Sebagai bentuk fleksibilitas, Lachtrupp memberikan opsi penyesuaian kalori, seperti mengganti camilan dengan satu buah jeruk keprok kecil bagi target konsumsi 1.500 kalori per hari, atau menambahkan kacang pistachios untuk memenuhi kebutuhan hingga 2.000 kalori.
BACA JUGA
Selain komposisi gizi, sang pakar menyarankan agar proses memasak dilakukan dalam jumlah banyak sehingga menu sehat dapat disiapkan sekaligus dan tidak membuat seseorang harus menghabiskan waktu seharian di dapur.
Menu harian dimulai pada hari pertama dengan sarapan roti panggang berlapis olesan alpukat dan telur setengah matang, dilanjutkan makan siang berupa salad sayuran ala Yunani dengan irisan ayam, serta makan malam salmon panggang lemon.
Pada hari kedua, menu sarapan diisi orak-arik tahu dan sayuran, kemudian makan siang sup ayam nasi merah, dan makan malam tumis ayam jeruk brokoli.
Menu hari ketiga dan keempat mencakup sarapan yogurt Yunani dengan rasberi dan almond, makan siang berupa sisa sup ayam nasi merah dari hari sebelumnya, serta makan malam berupa steak tempe krispi pada hari ketiga dan kaserol ayam buncis untuk santap malam hari keempat.
Memasuki hari kelima, menu terdiri atas orak-arik tahu dan sayuran untuk sarapan, makan siang sisa sup ayam sebelumnya, dan makan malam kaserol daging sapi kacang hitam.

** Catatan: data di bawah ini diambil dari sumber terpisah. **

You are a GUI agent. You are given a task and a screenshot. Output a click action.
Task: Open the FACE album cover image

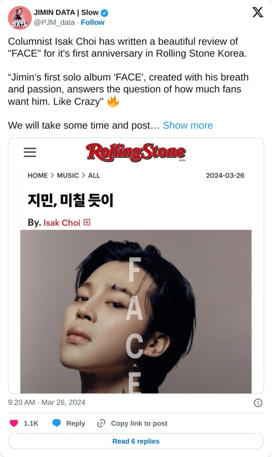tap(136, 311)
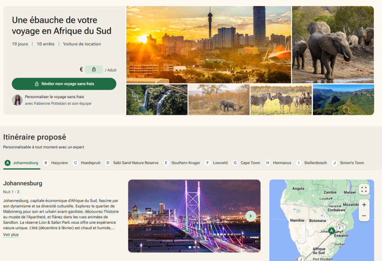
Task: Click the locked price padlock icon
Action: 94,69
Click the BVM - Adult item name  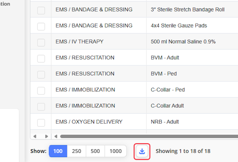165,57
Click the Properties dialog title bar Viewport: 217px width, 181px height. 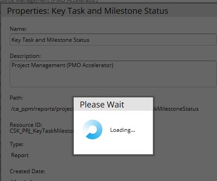[109, 11]
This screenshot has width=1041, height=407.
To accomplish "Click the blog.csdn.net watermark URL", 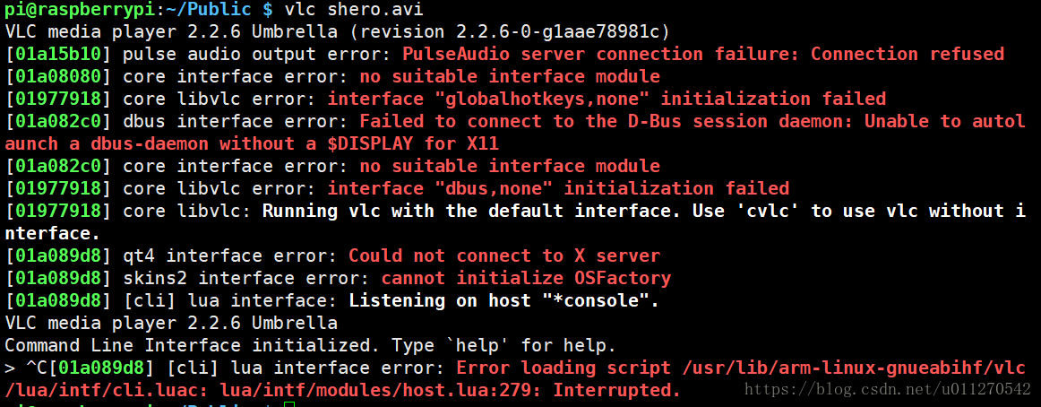I will (886, 388).
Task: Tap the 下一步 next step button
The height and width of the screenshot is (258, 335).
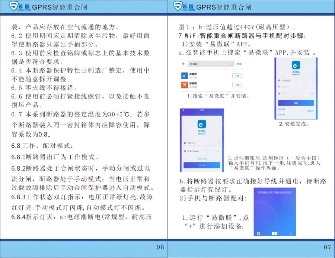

Pada hari keenam dan ketujuh, makan siang menggunakan sisa kaserol daging sapi, sementara makan malam diisi udang fajita panggang loyang pada hari keenam dan salad ayam caesar pada hari ketujuh.

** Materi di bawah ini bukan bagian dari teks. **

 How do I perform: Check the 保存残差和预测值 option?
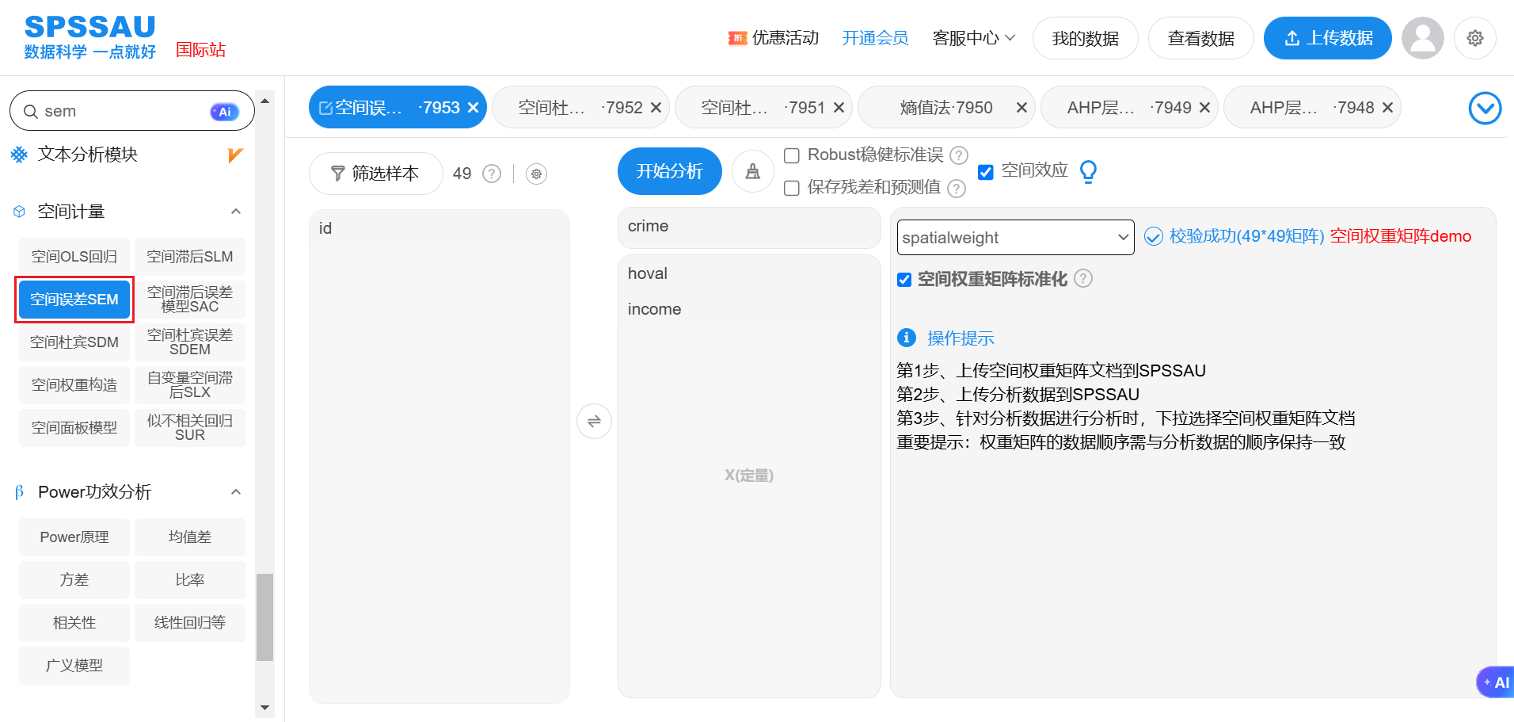pyautogui.click(x=791, y=188)
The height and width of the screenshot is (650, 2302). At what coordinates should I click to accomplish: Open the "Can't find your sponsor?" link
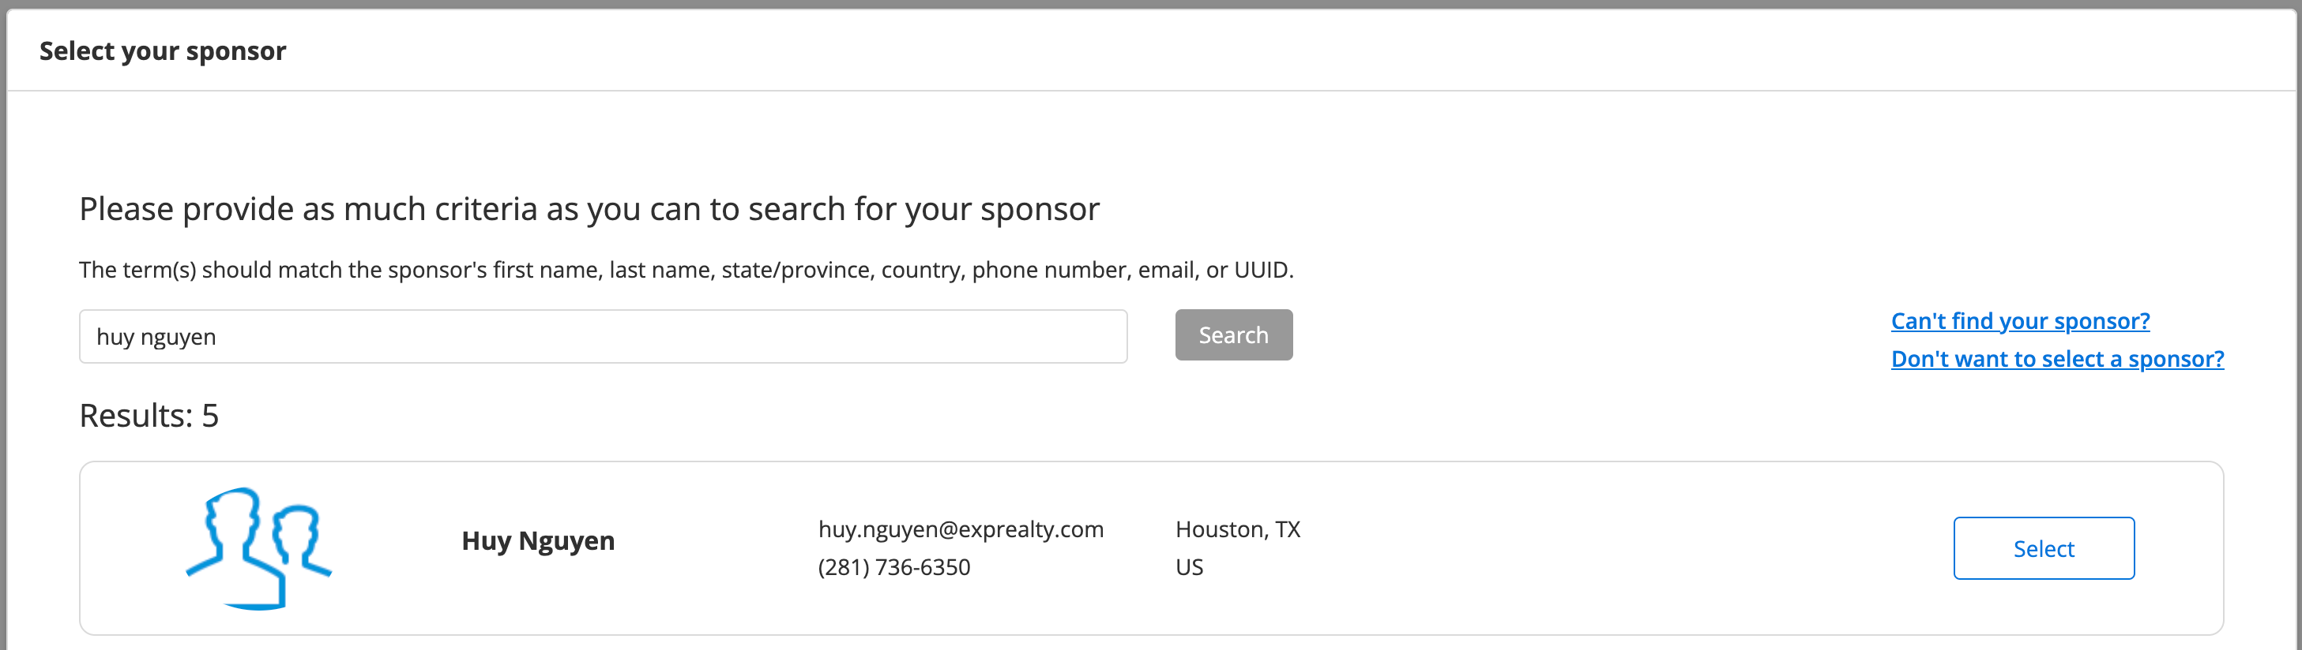pos(2020,321)
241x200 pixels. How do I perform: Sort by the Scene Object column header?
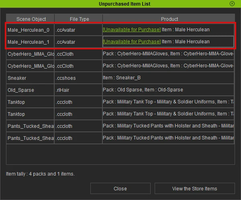[x=31, y=19]
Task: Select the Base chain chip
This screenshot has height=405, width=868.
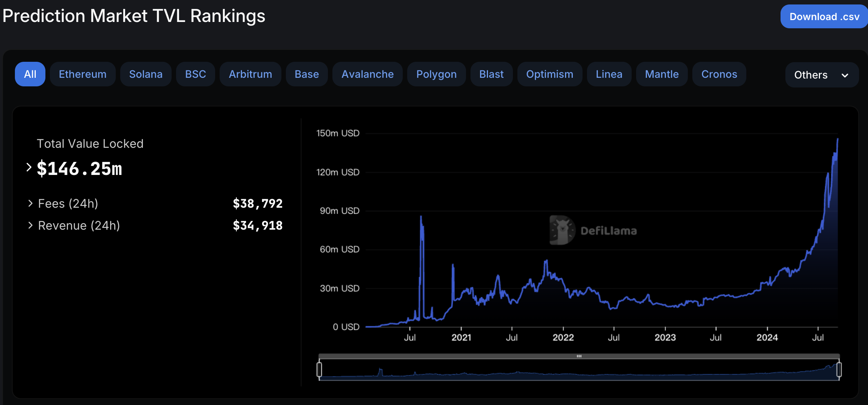Action: click(x=307, y=74)
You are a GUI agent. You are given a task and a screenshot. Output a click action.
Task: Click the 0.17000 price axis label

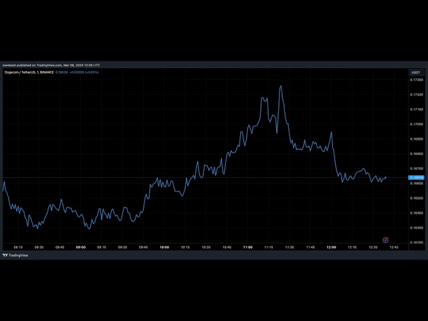(415, 124)
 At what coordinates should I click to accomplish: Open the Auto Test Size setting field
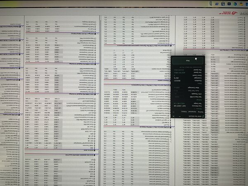[178, 91]
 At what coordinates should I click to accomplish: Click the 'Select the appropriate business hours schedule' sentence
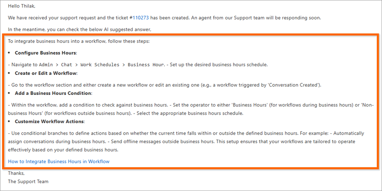(190, 113)
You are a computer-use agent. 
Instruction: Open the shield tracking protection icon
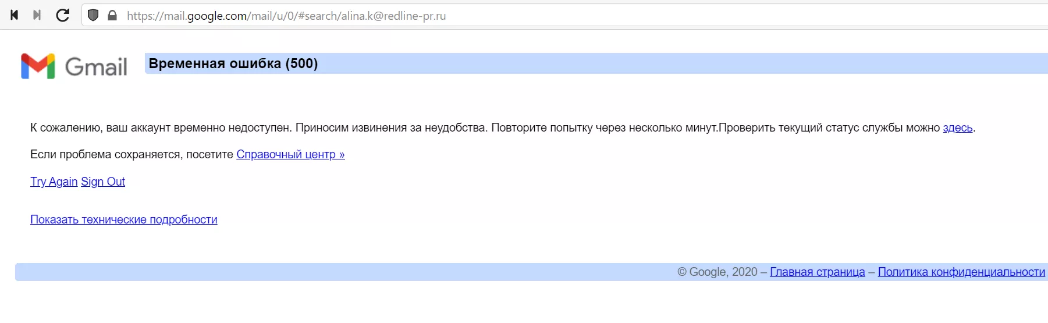(93, 15)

Untuk sup ayam nasi merah, resep dibuat dengan menumis bawang bombai, wortel, dan seledri, lalu direbus bersama 450 gram dada ayam, satu cangkir beras merah, serta dua liter kaldu selama sekitar 40 menit hingga ayam dapat disuwir.
Sementara itu, kaserol daging sapi kacang hitam disiapkan dengan menumis 500 gram daging sapi giling bersama paprika dan bawang, kemudian dicampur 400 gram kacang hitam dan satu cangkir saus salsa Meksiko, sebelum ditaburi 100 gram keju cheddar rendah lemak, sedangkan roti panggang alpukat dibuat dengan mengoleskan setengah buah alpukat matang yang ditumbuk bersama perasan lemon di atas roti gandum dan dilengkapi dua butir telur rebus selama 6,5 menit yang dibelah agar kuning telurnya tetap kental dan mengalir.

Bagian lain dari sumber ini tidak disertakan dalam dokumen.